--- START OF Record extracts ---
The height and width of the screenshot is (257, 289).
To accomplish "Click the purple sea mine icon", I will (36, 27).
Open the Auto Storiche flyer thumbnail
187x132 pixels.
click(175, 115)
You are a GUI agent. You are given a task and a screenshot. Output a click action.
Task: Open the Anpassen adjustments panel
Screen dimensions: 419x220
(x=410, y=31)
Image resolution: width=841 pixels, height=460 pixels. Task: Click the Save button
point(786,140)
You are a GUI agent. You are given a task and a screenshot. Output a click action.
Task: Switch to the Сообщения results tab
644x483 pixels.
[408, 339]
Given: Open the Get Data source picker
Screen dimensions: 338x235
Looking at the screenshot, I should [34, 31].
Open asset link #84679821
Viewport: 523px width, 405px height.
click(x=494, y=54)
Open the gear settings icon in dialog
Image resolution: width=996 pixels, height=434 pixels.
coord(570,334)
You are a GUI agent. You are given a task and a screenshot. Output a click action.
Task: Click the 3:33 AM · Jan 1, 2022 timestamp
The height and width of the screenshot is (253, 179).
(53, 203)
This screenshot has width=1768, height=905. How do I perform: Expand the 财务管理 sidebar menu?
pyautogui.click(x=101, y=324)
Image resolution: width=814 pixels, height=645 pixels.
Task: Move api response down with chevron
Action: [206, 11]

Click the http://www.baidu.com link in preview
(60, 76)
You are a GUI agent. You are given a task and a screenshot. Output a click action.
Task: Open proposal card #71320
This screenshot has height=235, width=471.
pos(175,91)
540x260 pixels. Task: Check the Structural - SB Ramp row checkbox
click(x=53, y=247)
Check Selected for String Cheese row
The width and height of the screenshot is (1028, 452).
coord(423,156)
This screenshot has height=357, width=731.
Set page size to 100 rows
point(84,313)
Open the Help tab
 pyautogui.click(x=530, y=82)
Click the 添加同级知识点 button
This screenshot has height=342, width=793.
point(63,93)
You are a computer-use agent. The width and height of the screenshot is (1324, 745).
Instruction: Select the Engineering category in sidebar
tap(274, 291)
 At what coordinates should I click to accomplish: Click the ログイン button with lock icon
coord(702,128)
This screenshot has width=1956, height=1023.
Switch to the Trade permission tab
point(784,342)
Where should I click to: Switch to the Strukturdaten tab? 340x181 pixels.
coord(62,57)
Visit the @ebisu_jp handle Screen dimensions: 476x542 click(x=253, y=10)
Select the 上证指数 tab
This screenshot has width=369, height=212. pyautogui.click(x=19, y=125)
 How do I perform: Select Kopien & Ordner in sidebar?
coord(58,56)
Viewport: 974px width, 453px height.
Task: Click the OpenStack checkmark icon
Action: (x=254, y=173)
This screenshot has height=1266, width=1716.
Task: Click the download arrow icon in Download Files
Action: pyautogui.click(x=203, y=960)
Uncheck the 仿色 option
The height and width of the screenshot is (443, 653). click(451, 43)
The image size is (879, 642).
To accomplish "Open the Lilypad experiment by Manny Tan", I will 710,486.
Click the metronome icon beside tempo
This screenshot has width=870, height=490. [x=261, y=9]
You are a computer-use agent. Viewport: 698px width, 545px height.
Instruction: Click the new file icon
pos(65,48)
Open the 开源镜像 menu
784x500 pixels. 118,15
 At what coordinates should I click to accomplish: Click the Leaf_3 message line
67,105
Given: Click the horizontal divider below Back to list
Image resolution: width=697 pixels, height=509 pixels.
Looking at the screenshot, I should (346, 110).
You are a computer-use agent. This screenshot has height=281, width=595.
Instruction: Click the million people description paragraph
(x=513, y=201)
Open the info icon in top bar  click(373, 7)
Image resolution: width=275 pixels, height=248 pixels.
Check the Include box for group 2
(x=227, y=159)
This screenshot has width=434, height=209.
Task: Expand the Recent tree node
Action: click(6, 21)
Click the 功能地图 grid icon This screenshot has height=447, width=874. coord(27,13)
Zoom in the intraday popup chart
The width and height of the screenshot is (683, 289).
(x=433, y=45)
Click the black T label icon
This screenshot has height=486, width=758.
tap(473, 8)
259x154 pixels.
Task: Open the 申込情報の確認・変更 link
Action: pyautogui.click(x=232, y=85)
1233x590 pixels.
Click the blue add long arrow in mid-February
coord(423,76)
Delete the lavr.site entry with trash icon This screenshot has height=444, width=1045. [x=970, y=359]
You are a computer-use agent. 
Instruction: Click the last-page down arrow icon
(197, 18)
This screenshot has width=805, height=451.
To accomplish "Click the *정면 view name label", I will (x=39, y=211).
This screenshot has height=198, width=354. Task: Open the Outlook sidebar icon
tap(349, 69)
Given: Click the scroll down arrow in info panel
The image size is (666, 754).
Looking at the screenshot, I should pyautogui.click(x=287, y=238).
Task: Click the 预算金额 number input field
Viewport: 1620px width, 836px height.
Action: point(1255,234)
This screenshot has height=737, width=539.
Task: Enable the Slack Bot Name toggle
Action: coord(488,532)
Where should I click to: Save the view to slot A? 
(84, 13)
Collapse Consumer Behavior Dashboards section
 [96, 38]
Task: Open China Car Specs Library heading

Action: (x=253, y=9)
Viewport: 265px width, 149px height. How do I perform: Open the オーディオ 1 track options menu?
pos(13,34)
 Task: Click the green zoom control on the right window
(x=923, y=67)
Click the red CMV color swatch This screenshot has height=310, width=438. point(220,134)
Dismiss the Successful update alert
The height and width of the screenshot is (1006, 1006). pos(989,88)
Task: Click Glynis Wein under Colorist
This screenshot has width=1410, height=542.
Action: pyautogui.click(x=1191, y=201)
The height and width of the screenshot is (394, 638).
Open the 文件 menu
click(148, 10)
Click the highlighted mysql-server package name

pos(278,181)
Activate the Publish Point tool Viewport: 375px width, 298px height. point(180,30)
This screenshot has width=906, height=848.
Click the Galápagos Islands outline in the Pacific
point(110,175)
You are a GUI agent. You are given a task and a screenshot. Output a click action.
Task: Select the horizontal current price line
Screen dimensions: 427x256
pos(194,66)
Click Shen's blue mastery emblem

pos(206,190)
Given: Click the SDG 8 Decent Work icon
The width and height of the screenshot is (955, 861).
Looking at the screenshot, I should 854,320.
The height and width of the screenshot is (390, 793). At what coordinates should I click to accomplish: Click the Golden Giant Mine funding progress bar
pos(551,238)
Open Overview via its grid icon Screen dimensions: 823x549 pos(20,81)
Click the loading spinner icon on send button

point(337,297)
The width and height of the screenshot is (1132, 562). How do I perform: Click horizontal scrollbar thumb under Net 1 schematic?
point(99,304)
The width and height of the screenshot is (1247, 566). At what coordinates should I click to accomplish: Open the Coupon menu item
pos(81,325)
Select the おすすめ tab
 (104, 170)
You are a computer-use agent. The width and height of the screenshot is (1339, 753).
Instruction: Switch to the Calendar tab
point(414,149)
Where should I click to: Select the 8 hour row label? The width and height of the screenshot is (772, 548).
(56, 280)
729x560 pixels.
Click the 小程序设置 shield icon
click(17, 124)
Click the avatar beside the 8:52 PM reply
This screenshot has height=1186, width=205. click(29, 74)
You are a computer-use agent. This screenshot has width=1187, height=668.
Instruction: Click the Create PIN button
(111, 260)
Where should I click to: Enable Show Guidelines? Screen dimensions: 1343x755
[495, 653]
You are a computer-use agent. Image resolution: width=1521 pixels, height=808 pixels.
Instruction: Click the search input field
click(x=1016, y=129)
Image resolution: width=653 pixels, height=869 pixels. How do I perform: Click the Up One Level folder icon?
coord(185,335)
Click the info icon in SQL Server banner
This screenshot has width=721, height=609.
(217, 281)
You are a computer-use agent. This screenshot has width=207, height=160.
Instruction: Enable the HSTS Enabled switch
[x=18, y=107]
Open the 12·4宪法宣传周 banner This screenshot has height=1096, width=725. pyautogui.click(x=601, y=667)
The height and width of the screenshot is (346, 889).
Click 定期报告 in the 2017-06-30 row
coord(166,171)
--- END OF Record extracts ---
-- Given request --
Copy out the listing word for word, starting at the line containing "The height and width of the screenshot is (346, 889)." and continuing all the way down to the end of the listing.

-- Final result --
The height and width of the screenshot is (346, 889).
Click 定期报告 in the 2017-06-30 row
coord(166,171)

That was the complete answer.